_Problem details:_ I need the lines from the one containing "Task: Click the Continue button" through the last line of the entries retyped exactly, with no pictures among them.

_Given entries:_
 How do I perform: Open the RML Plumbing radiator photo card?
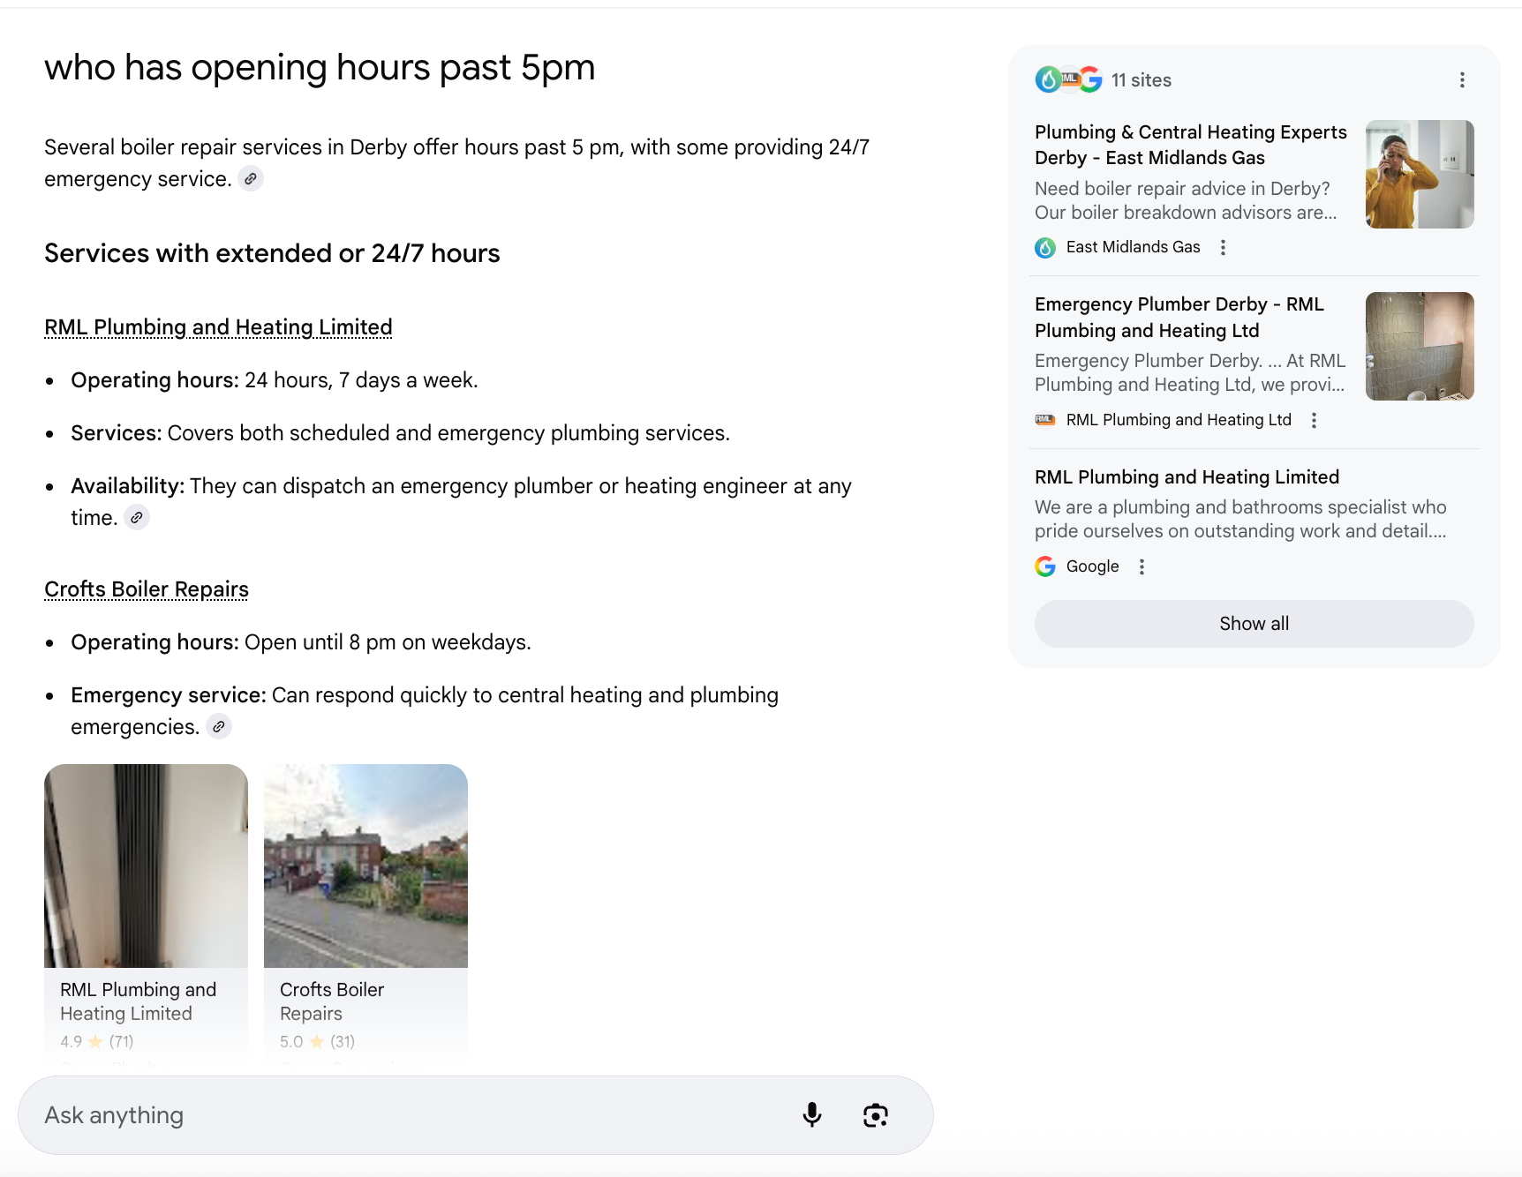tap(146, 866)
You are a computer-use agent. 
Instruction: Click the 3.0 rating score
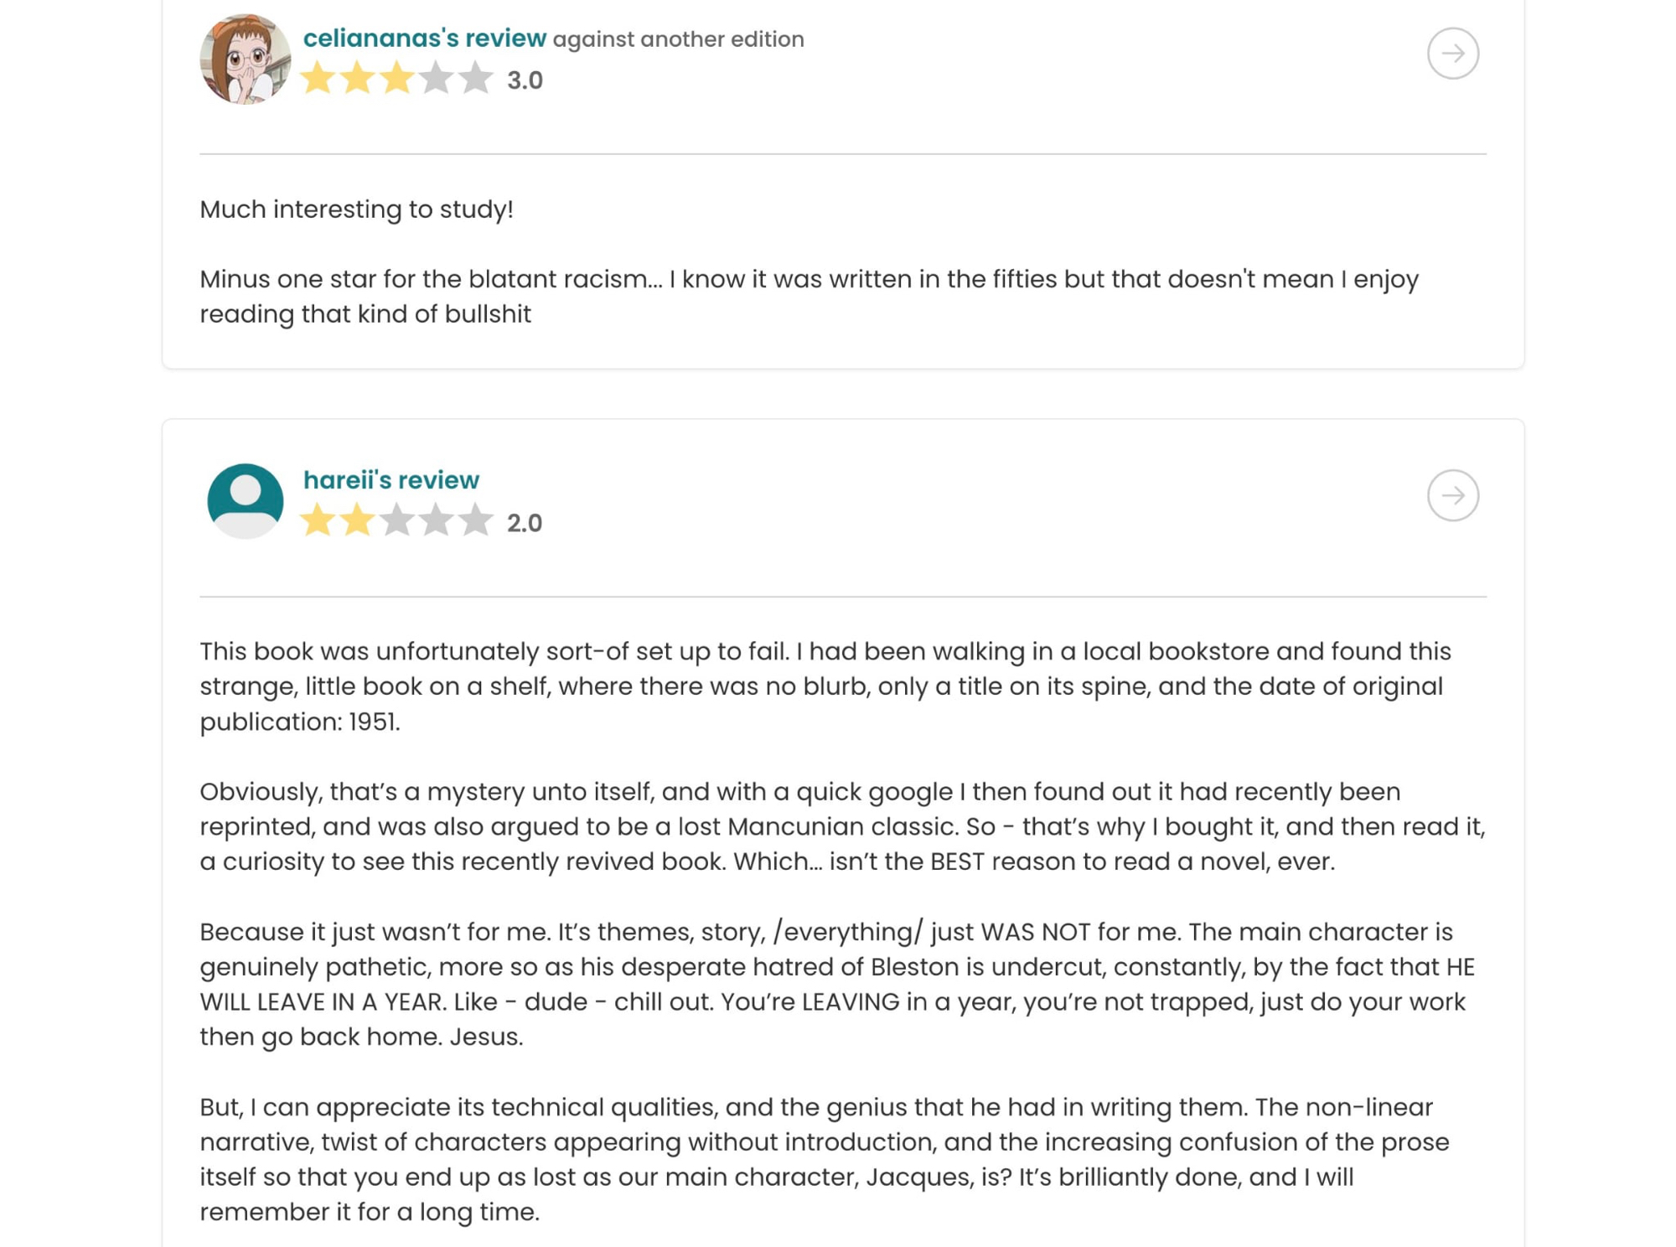(x=525, y=81)
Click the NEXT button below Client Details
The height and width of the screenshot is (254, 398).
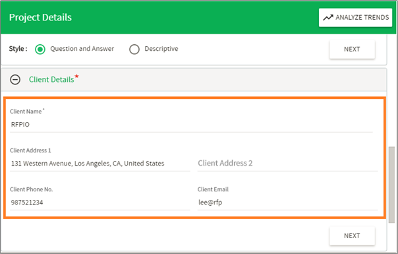coord(352,236)
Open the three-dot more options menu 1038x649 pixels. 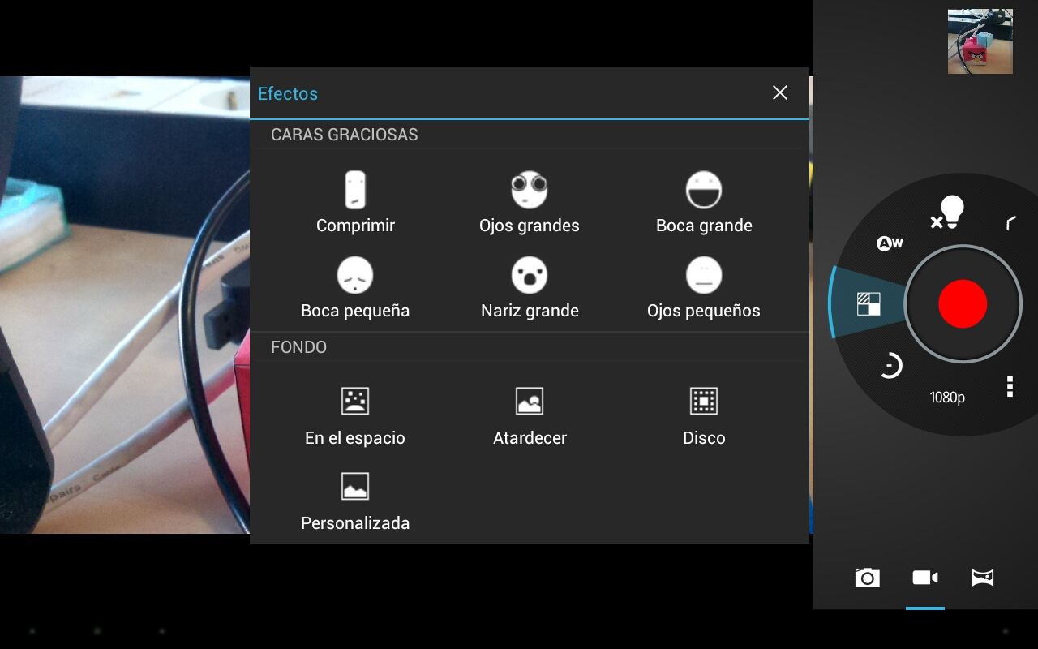(x=1010, y=386)
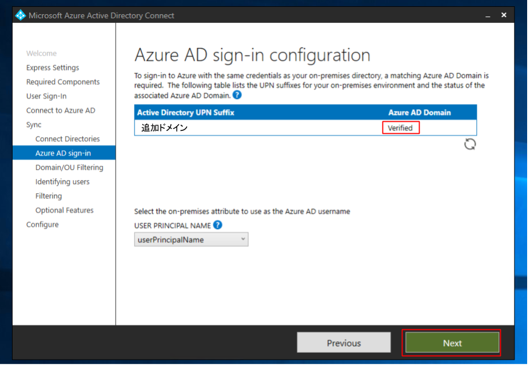Open help icon next to USER PRINCIPAL NAME
Screen dimensions: 530x367
click(219, 226)
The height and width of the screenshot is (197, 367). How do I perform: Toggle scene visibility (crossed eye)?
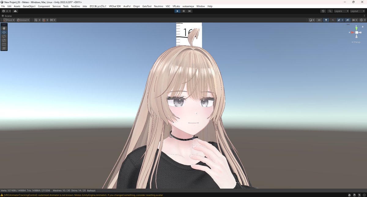click(x=347, y=20)
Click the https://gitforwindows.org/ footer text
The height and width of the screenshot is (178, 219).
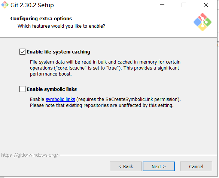click(x=30, y=155)
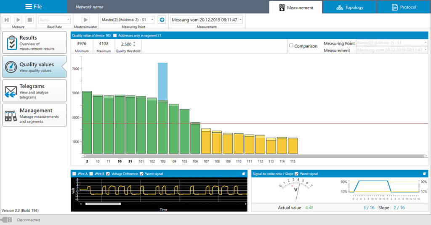
Task: Go to Management of measurements and segments
Action: [35, 115]
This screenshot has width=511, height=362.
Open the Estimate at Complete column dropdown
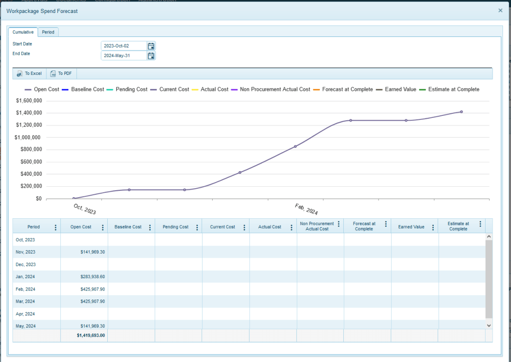click(481, 224)
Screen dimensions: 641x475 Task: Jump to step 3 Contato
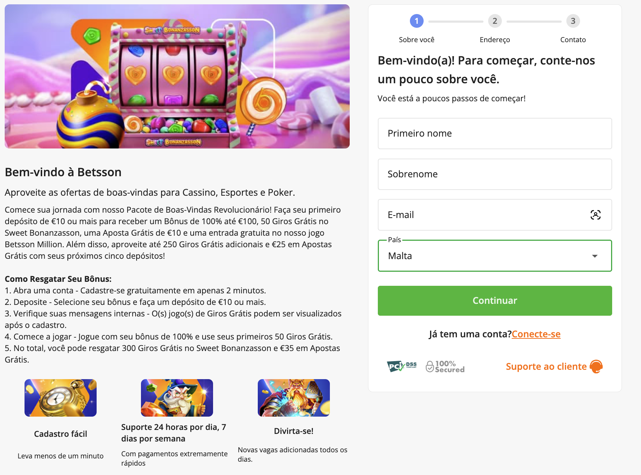[x=573, y=21]
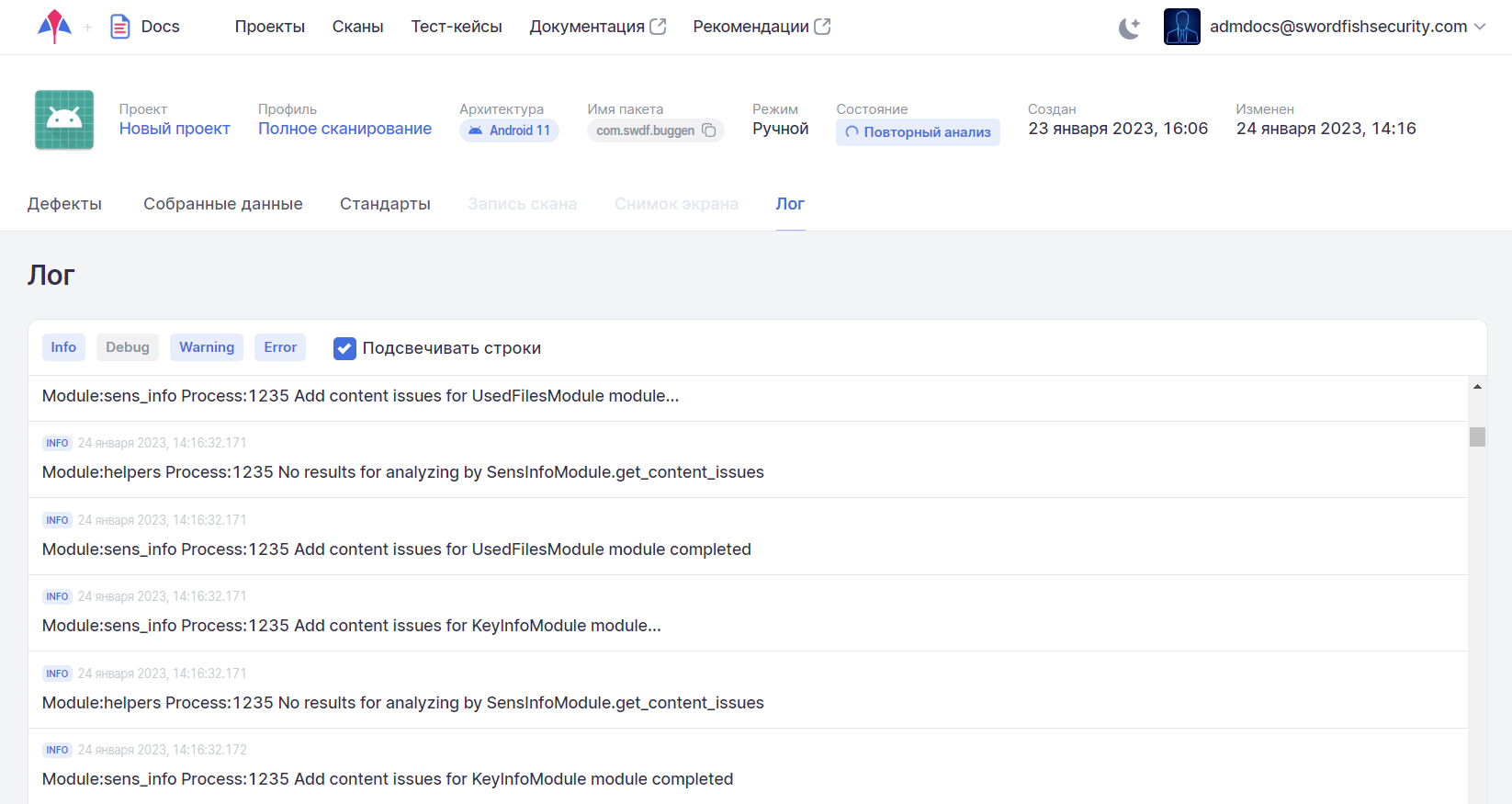
Task: Click the Docs document icon
Action: 119,27
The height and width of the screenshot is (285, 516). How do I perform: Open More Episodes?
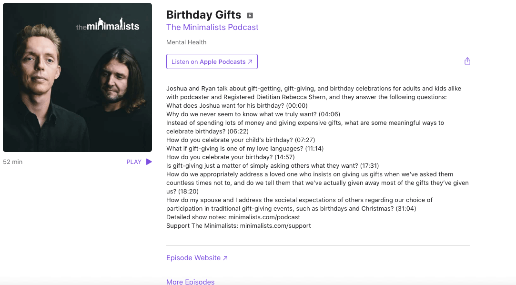pyautogui.click(x=190, y=282)
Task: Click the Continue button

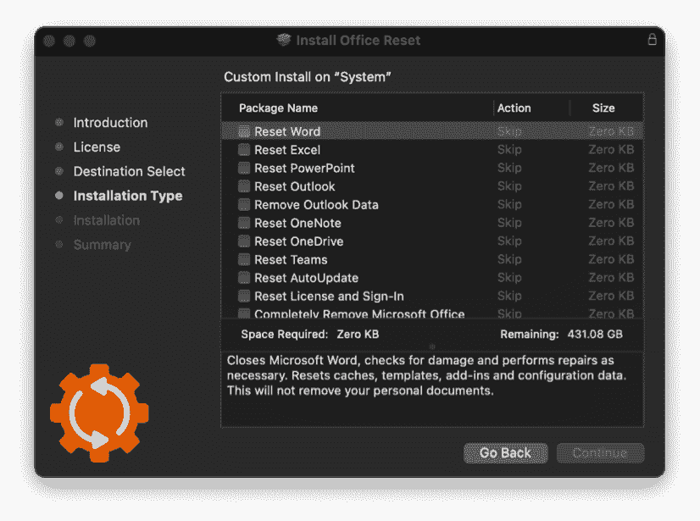Action: 600,452
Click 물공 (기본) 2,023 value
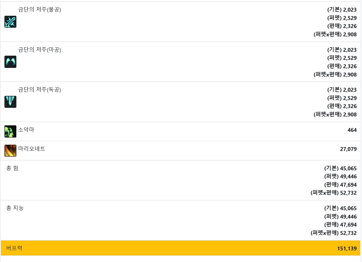The width and height of the screenshot is (362, 262). pos(350,10)
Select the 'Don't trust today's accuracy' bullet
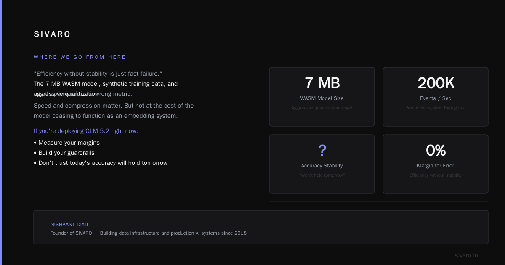This screenshot has height=265, width=505. click(101, 163)
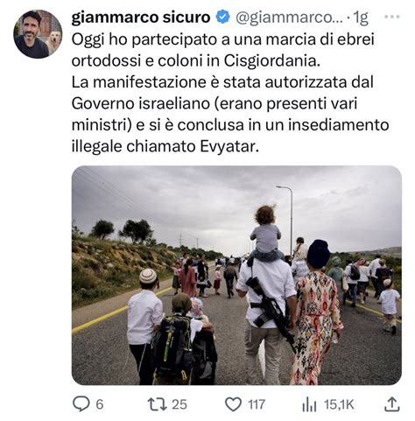
Task: Open the reply comment icon
Action: 81,404

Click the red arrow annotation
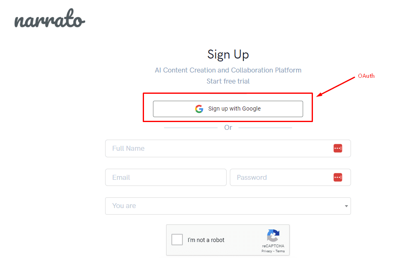point(335,87)
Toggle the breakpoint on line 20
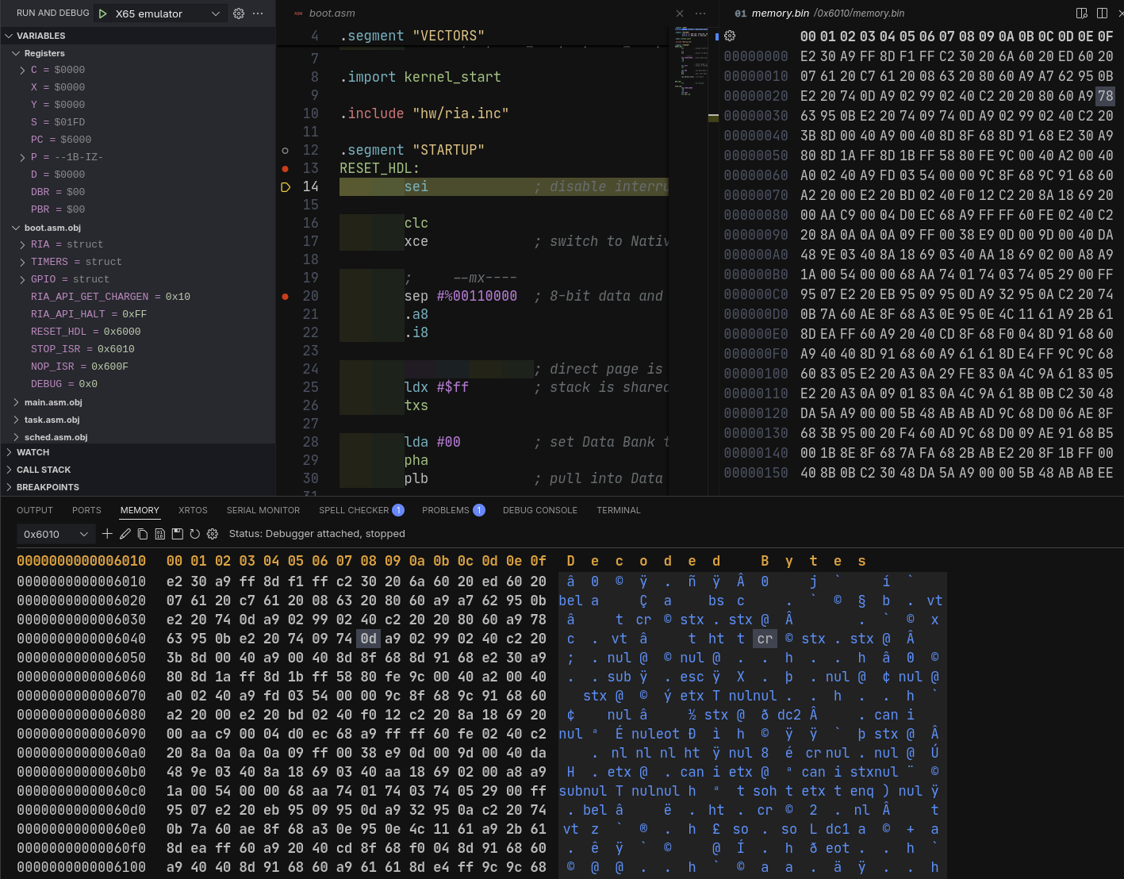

_Exercise answer:_
Task: Click the Continue button

Action: 600,452
Click 물공 (기본) 2,023 value
The width and height of the screenshot is (362, 262). pos(350,10)
Select the 'Don't trust today's accuracy' bullet
This screenshot has height=265, width=505. click(101, 163)
Task: Open the reply comment icon
Action: 81,404

Click the red arrow annotation
point(335,87)
Toggle the breakpoint on line 20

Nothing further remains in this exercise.